ANALISIS
DAMPAK KENAIKAN CUKAI TEMBAKAU TERHADAP INDUSTRI
DAN
PETANI TEMBAKAU
Cukai merupakan instrumen pajak yang ditujukan
untuk mengkompensasi/mengurangi eksternalitas negatif suatu produk. Dalam hal
cukai rokok, maka pajak tersebut ditujukan untuk mengurangi/menekan konsumsi
sehingga dapat eksternalitas negatif dari rokok yang dikonsumsi oleh rumah
tangga. Cukai termasuk instrumen pajak tidak langsung, yaitu pajak yang
pembayarannya dapat dibebankan kepada pihak lainnya. Dalam hal cukai rokok,
maka pihak yang membayarkan cukai kepada pemerintah adalah produsen, namun
beban pajak akan disalurkan ke konsumen akhir melalui harga jual barang.
Dikarenakan termasuk instrumen pajak tidak langsung, makai cukai mempunyai
karakteristik yaitu yaitu melekat ke komoditas/sektor tertentu. Keunggulan
pajak jenis ini yaitu dapat diarahkan/menyasar komoditas tertentu, sehingga
dapat dimanfaatkan untuk menekan/ meningkatkan konsumsi komoditas tertentu.
Namun demikian, cukai ini memiliki Kelemahan dimana setiap orang harus membayar
jumlah pajak yang sama untuk setiap komoditas yang dikonsumsi. Ketika Seseorang
membeli satu bungkus rokok, maka jumlah pajak yang dibayar akan sama, tidak
peduli si pembeli tersebut orang kaya atau miskin. Dampaknya, pajak ini
berdampak buruk bagi distribusi pendapatan.
Meskipun tujuan utama cukai rokok, adalah
untuk mengurangi eksternalitas negatif akibat rokok, namun demikian tidak
dipungkiri bahwa cukai juga berkontribusi banyak dalam struktur penerimaan
APBN, dan hal tersebut sudah berlangsung sejak lama. Kontribusi cukai terhadap
total penerimaan APBN mencapai 3,9% pada 1980 dan meningkat menjadi 9% pada
2017. Pada tahun 2017 nilai cukai rokok yang dikumpulkan oleh pemerintah
mencapai Rp 157,2 Trilyun.
Dari sisi efektifitasnya, peran cukai dalam
menekan konsumsi rokok masih menjadi pertanyaan sampai dengan saat ini. Hampir
setiap tahun pemerintah selalu menaikkan tarif cukai rokok, namun demikian
konsumsi rokok masih meningkat. Hal ini terlihat sebagaimana tabel berikut yang
menunjukkan bahwa produksi rokok sejak 2011 hingga 2014 terus meningkat.
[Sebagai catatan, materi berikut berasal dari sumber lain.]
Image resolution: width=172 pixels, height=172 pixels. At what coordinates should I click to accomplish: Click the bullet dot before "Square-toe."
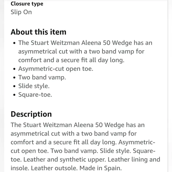(14, 95)
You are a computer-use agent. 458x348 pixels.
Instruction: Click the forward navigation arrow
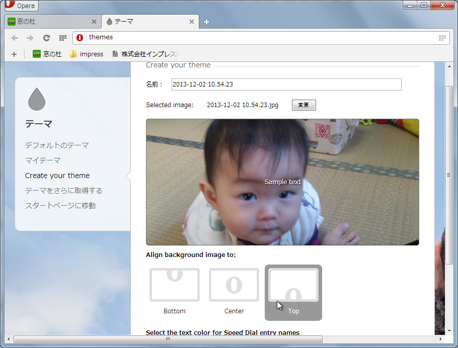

Penerapan cukai mulai menurunkan produksi sejak tahun 2014 hingga 2017 dimana
produksi turun dengan laju penurunan 1,53 persen yakni pada tahun 2014 sebesar
352 miliar batang menjadi 336,2 miliar batang pada tahun 2017.
Selain itu, penerapan cukai juga telah
mengakibatkan menurunnya jumlah perusahaan/pabrik rokok. Jumlah perusahaan
rokok/sigaret secara nasional pada tahun 2011 tercatat sebanyak 2.540 unit
sedangkan di wilayah Jawa Timur sebanyak 1.300 unit (sekitar 60 persen). Jumlah
ini terus mengalami penurunan dari tahun ke tahun dengan laju penurunan
(2011-2017) sebesar 20 persen. Pada PMK Nomor 146 Tahun 2017 tentang Tarif
Cukai Hasil Tembakau,ditetapkan besaran serta roadmap penyederhanaan
(simplifikasi) tarif cukai tembakau. Berdasarkan roadmap, akan terjadi
perubahan layer secara bertahap yakni 2017 (12 layer); 2018 (10 layer); 2019 (8
layer); 2020 (6 layer); dan 2021 (5 layer). Kebijakan simplifikasi cukai ini
dinilai pengusaha rokok dan berbagai pihak akan berdampak pada menurunnya
eksistensi sigaret jenis kretek yang merupakan produk khas Indonesia dengan
pangsa pasar lebih dari 70 persen. Selain itu, aturan tersebut dinilai akan
menguntungkan perusahaan tertentu yang memproduksi sigaret jenis SPM. Implikasi
aturan tersebut dinilai perusahaan rokok akan berdampak pada menurunnya daya
saing produk yang dihasilkan oleh industri skala kecil dan menegah karena
mengalami kenaikan cukai mengikuti besaran tarif skala industri di atasnya.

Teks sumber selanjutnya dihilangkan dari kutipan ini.